### What you are asked to do
For the records that follow, give the number of lines in which the word "Park" occurs, with nothing added.

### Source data
_ _ _ _ _

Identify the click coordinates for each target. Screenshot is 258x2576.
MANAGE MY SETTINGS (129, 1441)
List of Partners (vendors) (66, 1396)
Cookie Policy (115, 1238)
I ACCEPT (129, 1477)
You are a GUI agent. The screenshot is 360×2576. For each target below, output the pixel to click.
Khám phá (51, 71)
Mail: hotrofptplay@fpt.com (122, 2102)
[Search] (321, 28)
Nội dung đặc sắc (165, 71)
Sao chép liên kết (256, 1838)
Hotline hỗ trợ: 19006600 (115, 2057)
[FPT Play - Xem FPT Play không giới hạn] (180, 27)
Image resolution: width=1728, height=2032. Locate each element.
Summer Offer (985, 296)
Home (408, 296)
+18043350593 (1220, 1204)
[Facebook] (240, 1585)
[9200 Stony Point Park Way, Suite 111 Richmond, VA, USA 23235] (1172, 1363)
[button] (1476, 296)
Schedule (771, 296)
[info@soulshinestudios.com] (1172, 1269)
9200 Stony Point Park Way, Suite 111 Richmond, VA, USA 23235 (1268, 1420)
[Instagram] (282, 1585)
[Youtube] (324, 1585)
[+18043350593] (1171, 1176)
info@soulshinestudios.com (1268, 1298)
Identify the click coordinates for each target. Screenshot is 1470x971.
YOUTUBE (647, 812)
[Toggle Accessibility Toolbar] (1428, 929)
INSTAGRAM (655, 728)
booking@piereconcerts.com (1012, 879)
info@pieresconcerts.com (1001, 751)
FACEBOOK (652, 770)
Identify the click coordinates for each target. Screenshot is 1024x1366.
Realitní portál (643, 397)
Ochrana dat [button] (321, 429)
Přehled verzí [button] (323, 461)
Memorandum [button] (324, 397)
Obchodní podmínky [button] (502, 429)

_ _ _ _ _

### Exercise output
2